Your task ->
Beginning at the line that holds "Instruction: Click Az", repeat every line through the last line of the material, exactly, and drop any pictures.

Provided material ->
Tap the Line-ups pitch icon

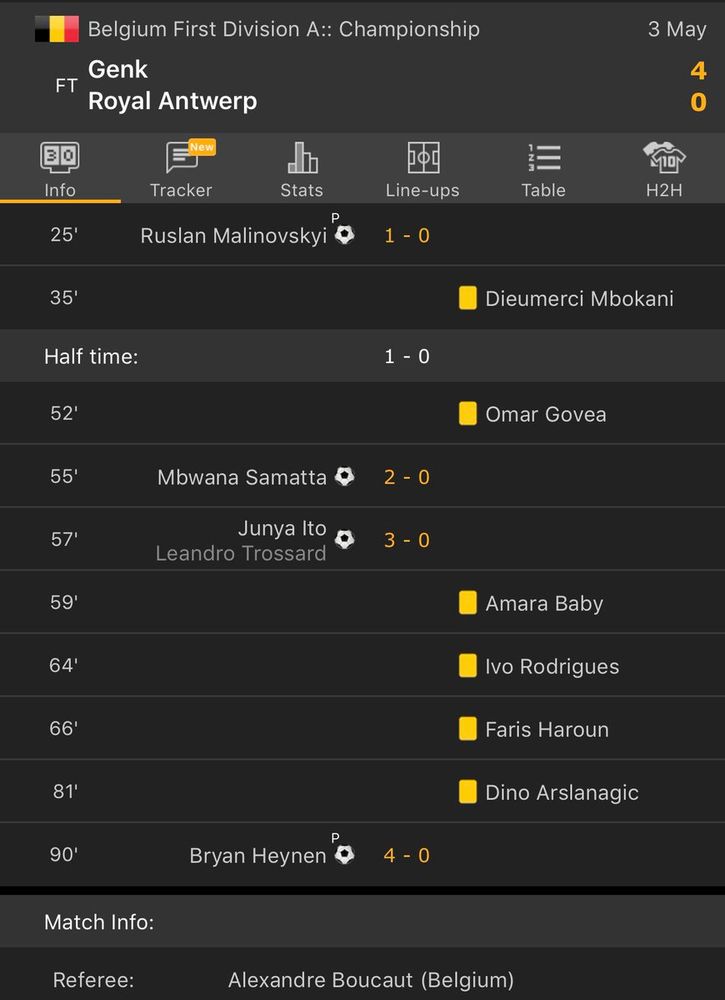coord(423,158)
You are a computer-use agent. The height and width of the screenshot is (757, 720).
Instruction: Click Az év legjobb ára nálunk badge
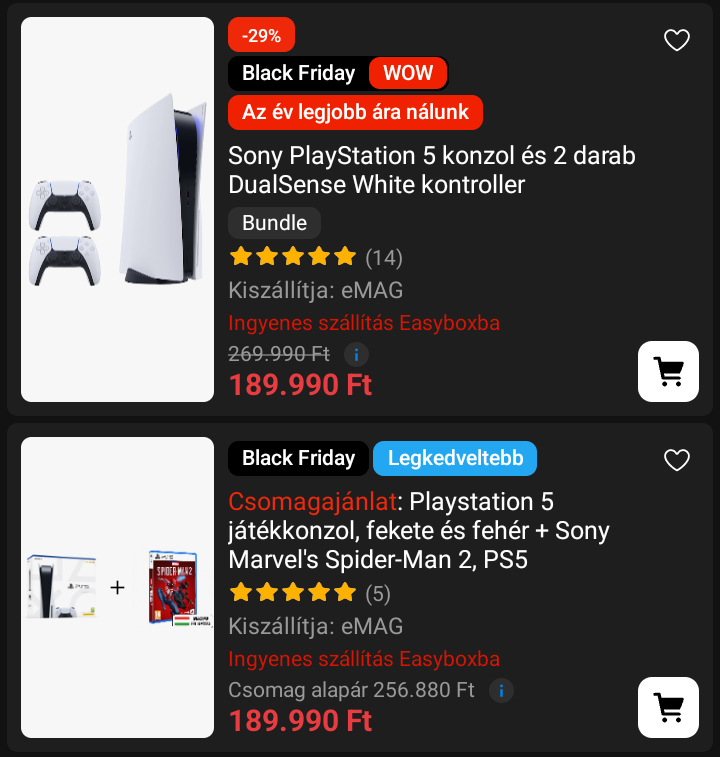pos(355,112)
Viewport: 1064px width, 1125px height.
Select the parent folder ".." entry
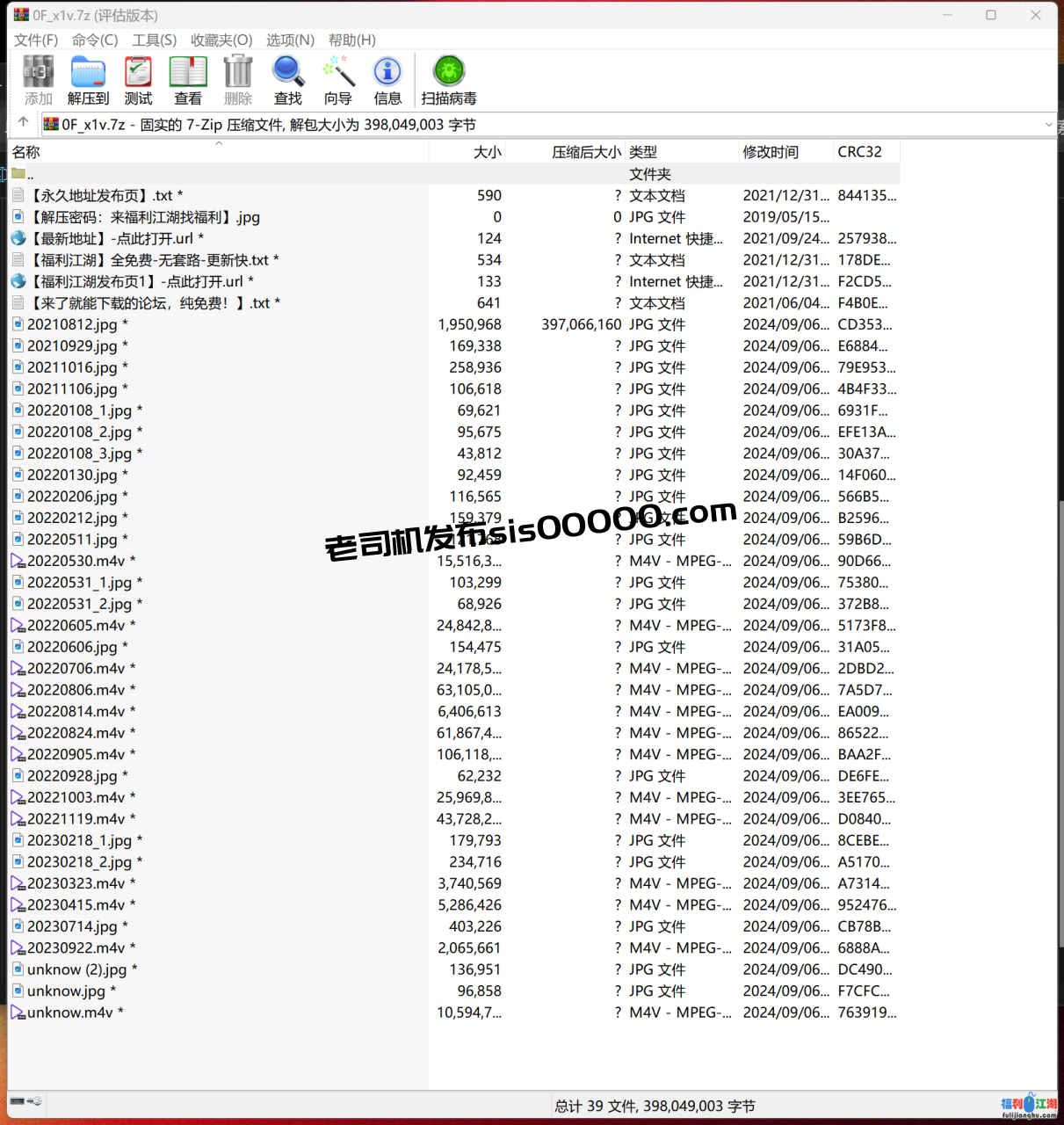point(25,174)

Expected answer ->
Instruction: Click Az év legjobb ára nálunk badge
pos(355,112)
Viewport: 1064px width, 1125px height.
Select the parent folder ".." entry
point(25,174)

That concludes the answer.